Freising - Sie durften gedanklich den Domberg überplanen, sollten sich zur Zusammenarbeit mit dem „Mons doctus“ äußern und ihren „Plan B“ verkünden, wenn sie nicht gewählt werden: die OB-Kandidaten, die sich am Mittwoch der Podiumsdiskussion im Kardinal-Döpfner-Haus stellten.
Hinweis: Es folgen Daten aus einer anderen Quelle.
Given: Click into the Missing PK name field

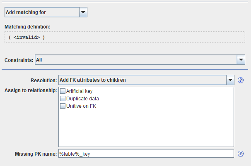Looking at the screenshot, I should [x=146, y=154].
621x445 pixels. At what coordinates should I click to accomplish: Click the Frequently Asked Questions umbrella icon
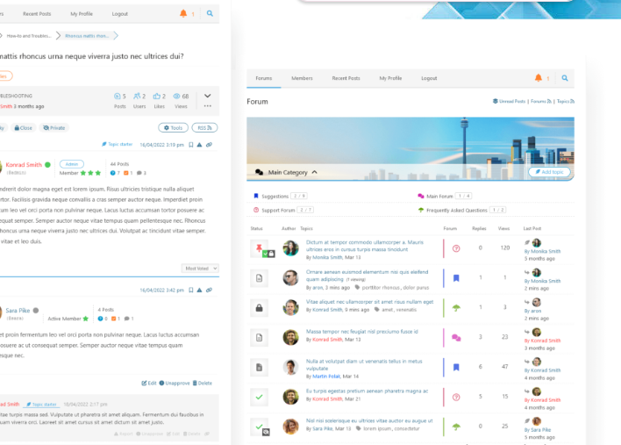click(421, 211)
Man sei „kein Mädchenpensionat“ und deshalb Kontroversen durchaus gewohnt, versuchte der Direktor des Hauses, Monsignore Rainer Boeck, die Bewerber aus der Reserve zu locken. Doch das Septett gab sich in einer übervollen Aula ziemlich zahm, schien sich der Würde des Ortes bewusst zu sein. Und genau diese Würde würde keiner der Sieben, sollte er Stadtoberhaupt werden, baulich antasten. Ausnahme: Einen Aufzug vom Süden und/oder Norden des Dombergs aus hätten Eva Bönig (SPD), Rudolf Schwaiger (CSU), Benno Zierer (FW), Helmut Priller (ödp) und Tobias Eschenbacher (FSM) gerne. Sebastian Habermeyer (Grüne) auch - wobei die Finanzen ein solches Projekt wohl nicht zuließen. Dem Ansinnen Schwaigers, am Fuß des Domberg-Südhangs Wohnbebauung zu realisieren, erteilte Zierer (FW) eine Absage: „Das wäre eine planerische Fehlleistung“. Er würde die „lieblose“ 60er-Jahre-Fassade des KDH-Anbaus umgestalten. Daniel Wilke (Linke) würde am Südhang Hopfen statt Wein anbauen.
Dann durften alle Sieben ihre Einstellung zu Fußgängerzone (beziehungsweise Begegnungszone) in der Innenstadt äußern. Resultat: sieben Mal ja. Differenzierter das Meinungsbild zur Westtangente: Schwaiger und Eschenbacher ja, Wilke nein, das restliche Quartett Jein - abhängig von den Kosten.
Und schließlich war noch „Plan B“ gefragt, sollte es mit der Wahl zum OB nicht klappen. Tenor: Davon gehe die Welt nicht unter, alle würden in ihrem bisherigen Beruf weitermachen.